**REQUIRED ACTION**. Using the entries below, say how many of the lines carry "computer". Write the number alone.

----- INFORMATION GIVEN -----

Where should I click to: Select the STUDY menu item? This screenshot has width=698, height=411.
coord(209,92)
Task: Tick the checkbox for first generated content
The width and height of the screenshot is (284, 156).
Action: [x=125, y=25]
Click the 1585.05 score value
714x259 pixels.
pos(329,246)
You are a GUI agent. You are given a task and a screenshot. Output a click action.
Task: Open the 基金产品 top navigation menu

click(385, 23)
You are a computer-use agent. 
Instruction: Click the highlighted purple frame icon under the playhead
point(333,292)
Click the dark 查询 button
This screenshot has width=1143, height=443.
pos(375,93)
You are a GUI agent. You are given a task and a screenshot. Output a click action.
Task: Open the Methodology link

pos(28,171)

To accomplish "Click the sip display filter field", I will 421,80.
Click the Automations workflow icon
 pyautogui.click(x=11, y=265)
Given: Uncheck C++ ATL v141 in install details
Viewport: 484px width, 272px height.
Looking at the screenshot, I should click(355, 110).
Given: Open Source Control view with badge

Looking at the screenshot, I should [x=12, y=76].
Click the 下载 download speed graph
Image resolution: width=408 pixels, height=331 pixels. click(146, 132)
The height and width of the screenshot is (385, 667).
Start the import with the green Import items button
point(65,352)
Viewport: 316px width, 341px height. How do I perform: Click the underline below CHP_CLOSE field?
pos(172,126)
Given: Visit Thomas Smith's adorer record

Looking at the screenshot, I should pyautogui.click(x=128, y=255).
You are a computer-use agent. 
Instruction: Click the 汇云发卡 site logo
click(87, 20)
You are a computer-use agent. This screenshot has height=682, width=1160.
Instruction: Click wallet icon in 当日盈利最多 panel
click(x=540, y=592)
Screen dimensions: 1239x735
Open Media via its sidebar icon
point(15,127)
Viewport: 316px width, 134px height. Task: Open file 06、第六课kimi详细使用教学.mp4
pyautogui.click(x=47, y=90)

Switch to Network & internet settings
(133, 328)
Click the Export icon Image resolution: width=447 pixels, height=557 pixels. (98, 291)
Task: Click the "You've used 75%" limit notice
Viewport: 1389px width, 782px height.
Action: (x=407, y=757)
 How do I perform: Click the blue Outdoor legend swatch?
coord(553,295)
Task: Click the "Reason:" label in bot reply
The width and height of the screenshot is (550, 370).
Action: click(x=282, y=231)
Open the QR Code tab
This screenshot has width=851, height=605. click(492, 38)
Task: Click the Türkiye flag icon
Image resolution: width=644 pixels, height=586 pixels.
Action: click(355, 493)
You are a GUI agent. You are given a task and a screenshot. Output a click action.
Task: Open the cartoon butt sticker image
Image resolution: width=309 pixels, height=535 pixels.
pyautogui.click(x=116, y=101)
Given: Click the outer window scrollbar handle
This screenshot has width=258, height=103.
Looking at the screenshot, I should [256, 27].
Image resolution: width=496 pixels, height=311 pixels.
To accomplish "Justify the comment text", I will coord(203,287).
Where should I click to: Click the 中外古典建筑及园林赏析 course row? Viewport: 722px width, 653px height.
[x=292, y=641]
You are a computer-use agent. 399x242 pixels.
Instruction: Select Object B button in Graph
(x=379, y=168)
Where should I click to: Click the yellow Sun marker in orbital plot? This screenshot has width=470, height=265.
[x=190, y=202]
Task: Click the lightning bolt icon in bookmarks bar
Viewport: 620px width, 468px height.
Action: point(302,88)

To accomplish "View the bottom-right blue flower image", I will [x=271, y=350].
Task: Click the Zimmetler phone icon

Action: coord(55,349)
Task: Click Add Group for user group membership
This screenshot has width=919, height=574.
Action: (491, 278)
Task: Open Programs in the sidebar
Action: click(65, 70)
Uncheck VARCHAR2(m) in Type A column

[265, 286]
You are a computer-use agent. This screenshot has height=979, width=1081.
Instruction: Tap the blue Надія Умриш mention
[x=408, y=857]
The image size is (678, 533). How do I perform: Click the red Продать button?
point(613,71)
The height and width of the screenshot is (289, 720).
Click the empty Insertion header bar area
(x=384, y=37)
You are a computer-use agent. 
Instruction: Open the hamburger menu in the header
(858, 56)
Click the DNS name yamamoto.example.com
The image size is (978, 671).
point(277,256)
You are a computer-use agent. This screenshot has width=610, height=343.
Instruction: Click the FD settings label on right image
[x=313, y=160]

-----

**SOLUTION TO THIS TASK**. 7